New outbreak of map pilfering in ministry library
15 November 2007, Madrid - The Foreign Ministry says that almost 300 "highly valued" books, some of them more than 400 years old, have been stolen or lost from its library in recent years. Police sources say that thieves have taken advantage of poor security at the 17th-century Ministry building in Madrid that houses the collection.
15 November 2007
Madrid - The Foreign Ministry says that almost 300 "highly valued" books, some of them more than 400 years old, have been stolen or lost from its library in recent years. Police sources say that thieves have taken advantage of poor security at the 17th-century Ministry building in Madrid that houses the collection.
The discovery comes weeks after revelations of security lapses at Spain's National Library that allowed a thief to make off with several valuable maps.
It appears that the thefts have taken place over a number of years. Indeed, a Foreign Ministry spokesman told EL PAÍS this week that such pilfering is almost a tradition at the library. "Already back in 1859 the odd disappearance of a book had been noticed."
Among the missing items are several maps from the late 16th century, a number of large-format books, as well as a valuable collection of 18th-century maps of the coastline of northern Europe.
The Foreign Ministry library, open only to academics, or specialist researchers, has more than 30,000 books in its collection.
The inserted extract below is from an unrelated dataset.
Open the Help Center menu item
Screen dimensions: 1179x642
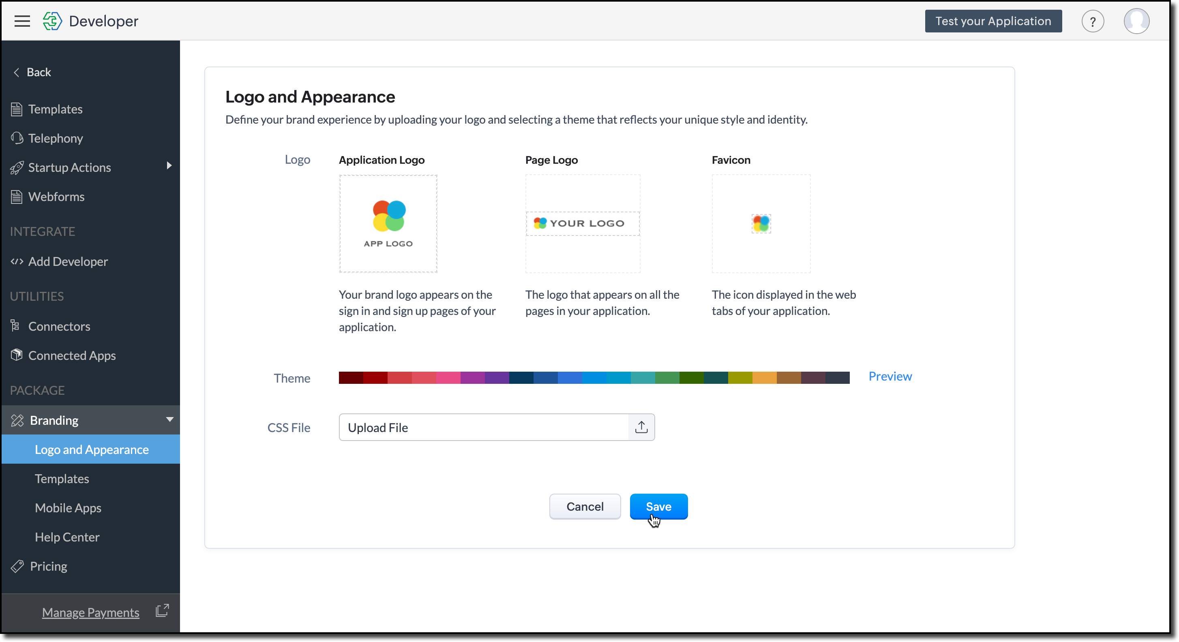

The losses, most from the last four years, were discovered during a recent inventory of the library.
The police have launched an investigation, and say they will be questioning library staff and others who work in the building. One hypothesis being explored is that a Ministry employee has taken advantage of the poor security in the building to systematically steal books to sell them on the black market, probably working with traffickers in antique tomes. Ministry sources say they fear that the tomes in question have already left Spain.
Last week did bring some good news in terms of national heritage, however. Ten of 15 hand-penned maps stolen from the National Library were handed over last Wednesday to the Culture Ministry by Interior Minister Alfredo Pérez Rubalcaba, who had received them from Spanish police and Interpol.
Cesar Gómez Rivero, a researcher, has admitted to cutting the maps out of manuscript books and selling them over a period of several years.
He is in custody in Argentina, where he is being investigated, but he has not yet been brought to trial. Some of the maps came from two Renaissance editions of maps by Ancient Greek cartographer Ptolemy, 'Cosmographia' (1482) and 'Geographia' (1507).
Eight maps were recovered from Buenos Aires, while two others were found in New York. Another is awaiting authorization to be returned from Sydney. At least four from the 15th to 17th centuries are still missing.